## DESCRIPTION OF THE TASK
Once you reach the line containing "[Instagram] (28, 2209)" in the data below, restate each line word for word up to and including the one containing "attract (214, 516)".

## DATA TO EXAMINE
-- Opening Marker --
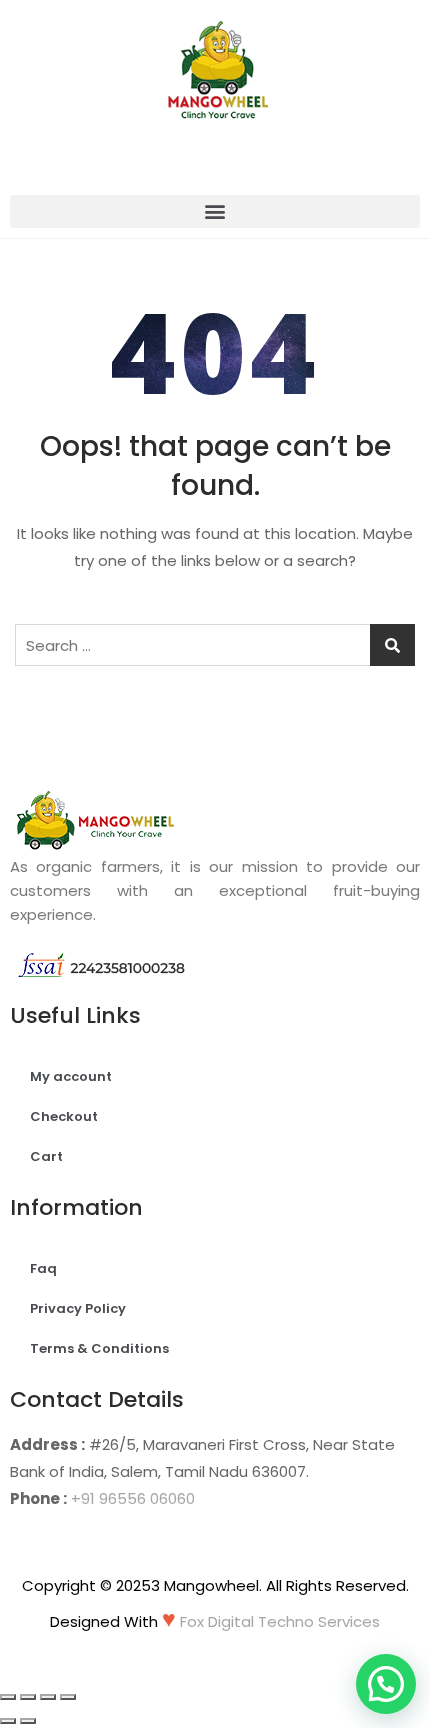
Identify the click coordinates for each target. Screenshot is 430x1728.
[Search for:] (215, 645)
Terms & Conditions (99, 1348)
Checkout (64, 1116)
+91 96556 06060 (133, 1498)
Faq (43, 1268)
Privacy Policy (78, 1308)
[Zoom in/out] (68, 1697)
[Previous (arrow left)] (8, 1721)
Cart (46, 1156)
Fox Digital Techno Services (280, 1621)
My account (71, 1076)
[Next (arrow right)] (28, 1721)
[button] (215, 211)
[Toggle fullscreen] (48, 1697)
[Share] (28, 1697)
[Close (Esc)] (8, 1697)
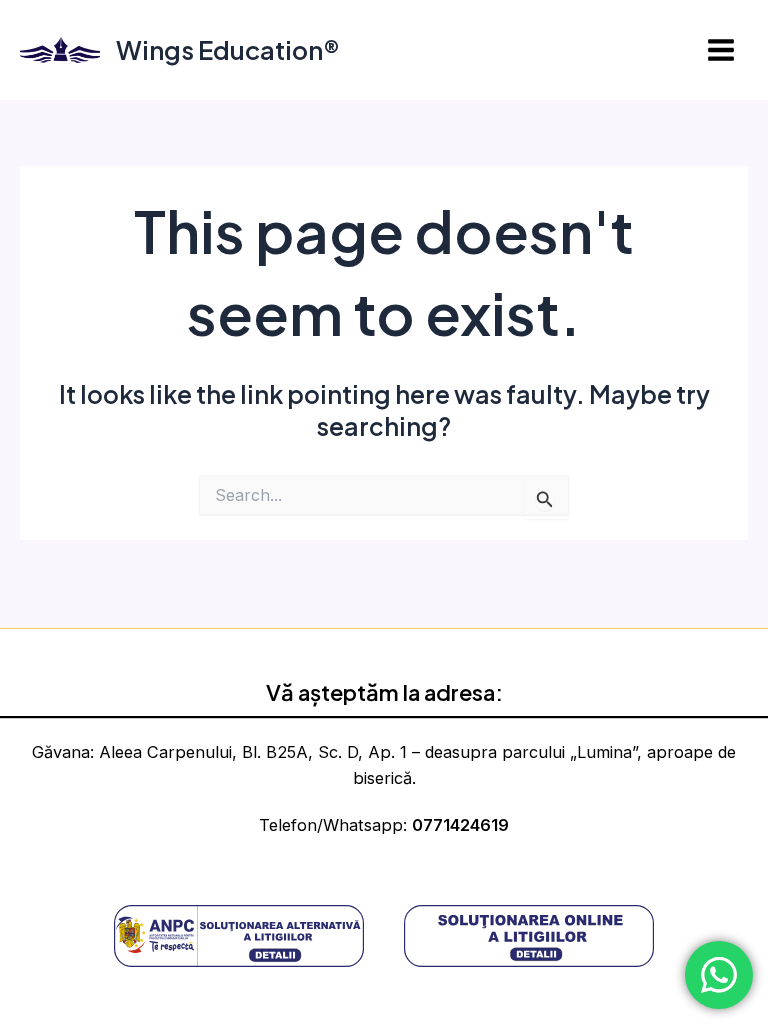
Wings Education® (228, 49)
-- Closing Marker --
-- Opening Marker --
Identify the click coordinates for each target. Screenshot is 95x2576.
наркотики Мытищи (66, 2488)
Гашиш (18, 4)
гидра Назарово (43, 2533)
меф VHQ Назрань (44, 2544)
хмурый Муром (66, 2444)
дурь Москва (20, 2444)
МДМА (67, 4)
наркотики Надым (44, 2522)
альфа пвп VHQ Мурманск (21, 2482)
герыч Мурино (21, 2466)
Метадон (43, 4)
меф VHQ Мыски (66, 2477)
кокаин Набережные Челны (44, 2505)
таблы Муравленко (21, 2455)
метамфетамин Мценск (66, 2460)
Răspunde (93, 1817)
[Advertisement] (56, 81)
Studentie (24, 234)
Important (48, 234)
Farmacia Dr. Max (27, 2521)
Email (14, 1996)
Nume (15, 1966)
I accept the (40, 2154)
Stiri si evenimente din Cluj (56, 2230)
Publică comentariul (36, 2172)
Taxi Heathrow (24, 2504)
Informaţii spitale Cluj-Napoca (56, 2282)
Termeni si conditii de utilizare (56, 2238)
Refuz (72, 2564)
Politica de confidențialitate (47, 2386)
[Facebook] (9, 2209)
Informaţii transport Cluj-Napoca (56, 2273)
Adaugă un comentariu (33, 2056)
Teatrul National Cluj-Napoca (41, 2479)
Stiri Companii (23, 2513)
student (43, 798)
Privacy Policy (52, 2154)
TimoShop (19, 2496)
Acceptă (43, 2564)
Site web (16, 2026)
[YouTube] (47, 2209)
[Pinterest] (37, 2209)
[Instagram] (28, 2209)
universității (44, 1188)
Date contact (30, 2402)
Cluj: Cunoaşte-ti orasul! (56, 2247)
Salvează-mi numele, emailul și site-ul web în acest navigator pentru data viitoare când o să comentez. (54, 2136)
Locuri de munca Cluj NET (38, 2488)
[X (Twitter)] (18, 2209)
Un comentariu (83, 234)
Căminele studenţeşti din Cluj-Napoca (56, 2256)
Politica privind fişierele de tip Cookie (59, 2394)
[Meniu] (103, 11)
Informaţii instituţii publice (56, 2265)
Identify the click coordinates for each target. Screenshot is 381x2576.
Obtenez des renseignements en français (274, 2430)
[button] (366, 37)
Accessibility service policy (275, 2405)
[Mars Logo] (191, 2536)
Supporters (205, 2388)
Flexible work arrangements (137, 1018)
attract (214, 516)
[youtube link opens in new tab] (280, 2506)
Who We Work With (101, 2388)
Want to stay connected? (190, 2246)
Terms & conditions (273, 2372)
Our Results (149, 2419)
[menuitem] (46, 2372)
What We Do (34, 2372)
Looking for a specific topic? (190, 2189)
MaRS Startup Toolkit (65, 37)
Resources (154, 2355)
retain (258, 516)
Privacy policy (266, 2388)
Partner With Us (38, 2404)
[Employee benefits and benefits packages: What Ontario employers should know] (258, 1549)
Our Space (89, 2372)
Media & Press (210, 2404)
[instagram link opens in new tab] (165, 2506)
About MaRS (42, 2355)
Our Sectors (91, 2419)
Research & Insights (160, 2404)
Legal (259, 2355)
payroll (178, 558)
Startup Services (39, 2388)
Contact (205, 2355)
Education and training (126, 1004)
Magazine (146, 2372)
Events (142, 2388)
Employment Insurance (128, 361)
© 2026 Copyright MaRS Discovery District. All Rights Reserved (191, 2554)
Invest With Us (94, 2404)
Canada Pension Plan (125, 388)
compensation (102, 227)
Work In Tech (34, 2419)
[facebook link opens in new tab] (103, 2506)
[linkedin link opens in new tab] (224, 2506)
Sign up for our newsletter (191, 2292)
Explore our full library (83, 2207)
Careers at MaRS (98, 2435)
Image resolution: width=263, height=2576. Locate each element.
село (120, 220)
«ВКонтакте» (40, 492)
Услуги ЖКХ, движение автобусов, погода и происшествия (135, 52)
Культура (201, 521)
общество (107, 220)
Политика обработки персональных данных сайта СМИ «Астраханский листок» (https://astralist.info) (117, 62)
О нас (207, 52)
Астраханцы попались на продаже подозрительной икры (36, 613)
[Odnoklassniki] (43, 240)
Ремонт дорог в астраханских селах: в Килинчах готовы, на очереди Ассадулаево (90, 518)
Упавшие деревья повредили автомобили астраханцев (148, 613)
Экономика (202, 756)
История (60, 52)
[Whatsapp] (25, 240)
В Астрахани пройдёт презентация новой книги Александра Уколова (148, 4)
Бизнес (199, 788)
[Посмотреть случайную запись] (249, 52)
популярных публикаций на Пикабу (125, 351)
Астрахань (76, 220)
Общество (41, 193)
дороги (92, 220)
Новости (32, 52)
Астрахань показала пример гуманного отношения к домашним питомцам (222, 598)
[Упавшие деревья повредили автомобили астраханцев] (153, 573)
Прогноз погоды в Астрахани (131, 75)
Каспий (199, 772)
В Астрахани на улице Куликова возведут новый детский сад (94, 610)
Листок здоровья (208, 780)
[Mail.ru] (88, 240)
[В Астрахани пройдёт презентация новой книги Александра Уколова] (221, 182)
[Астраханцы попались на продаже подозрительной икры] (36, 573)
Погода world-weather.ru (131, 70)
-- Closing Marker --
## RESULT
[Instagram] (28, 2209)
universității (44, 1188)
Date contact (30, 2402)
Cluj: Cunoaşte-ti orasul! (56, 2247)
Salvează-mi numele, emailul și site-ul web în acest navigator pentru data viitoare când o să comentez. (54, 2136)
Locuri de munca Cluj NET (38, 2488)
[X (Twitter)] (18, 2209)
Un comentariu (83, 234)
Căminele studenţeşti din Cluj-Napoca (56, 2256)
Politica privind fişierele de tip Cookie (59, 2394)
[Meniu] (103, 11)
Informaţii instituţii publice (56, 2265)
Identify the click coordinates for each target. Screenshot is 381x2576.
Obtenez des renseignements en français (274, 2430)
[button] (366, 37)
Accessibility service policy (275, 2405)
[Mars Logo] (191, 2536)
Supporters (205, 2388)
Flexible work arrangements (137, 1018)
attract (214, 516)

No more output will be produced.